The second part connects this concept to thermodynamics and biology. For a system in thermal equilibrium (a Gibbs state), Δc is zero. To model an open, non-equilibrium system that may retain some quantum coherence, the authors construct “partially coherent Gibbs states,” which are mixtures of the equilibrium Gibbs state and a coherent Gibbs pure state. For such states, and considering a system of n independent d-level subsystems with equally spaced energy levels, Δc as a function of dimensionless temperature τ exhibits a sharp global maximum at a specific temperature τ*.
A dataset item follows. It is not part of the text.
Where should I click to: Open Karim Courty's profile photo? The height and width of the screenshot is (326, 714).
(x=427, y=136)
The biological application comes in the form of a toy model for cellular energy consumption. Each energy consumption site (ECS) within a cell is modeled as a two-level system (d=2). The energy gap ε is set to the precise energy released by ATP hydrolysis (approximately 0.316 eV or 30.5 kJ/mol). The state of n such sites is described by the n-copy partially coherent Gibbs state. The number of sites n and the residual coherence level λ are varied over wide ranges informed by biological estimates (e.g., the number of ATP molecules in an E. coli cell). Remarkably, the temperature τ* at which Δc is maximized, when converted to real temperature via T = τϵ/4k_B, consistently falls within an interval of approximately -37°C to 125°C across the parameter ranges. This interval tightly contains the reported temperature range for viable unicellular life, approximately -20°C to 122°C. The result is robust to large variations in λ and the site dimension d but critically sensitive to the value of the energy gap ε; doubling ε shifts the predicted temperature window completely out of the biological range.
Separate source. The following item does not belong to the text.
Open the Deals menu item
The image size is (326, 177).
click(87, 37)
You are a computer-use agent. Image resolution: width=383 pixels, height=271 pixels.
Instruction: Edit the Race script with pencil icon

The study suggests that the combination of a specific biological energy scale (ATP-ADP conversion) and the presence of even very low levels of quantum coherence in out-of-equilibrium cellular processes could be linked to the emergence of a temperature window conducive to life, as quantified by the maximization of coherence dispersion. It serves as a proof-of-concept, highlighting a potential quantum-thermodynamic signature in biology.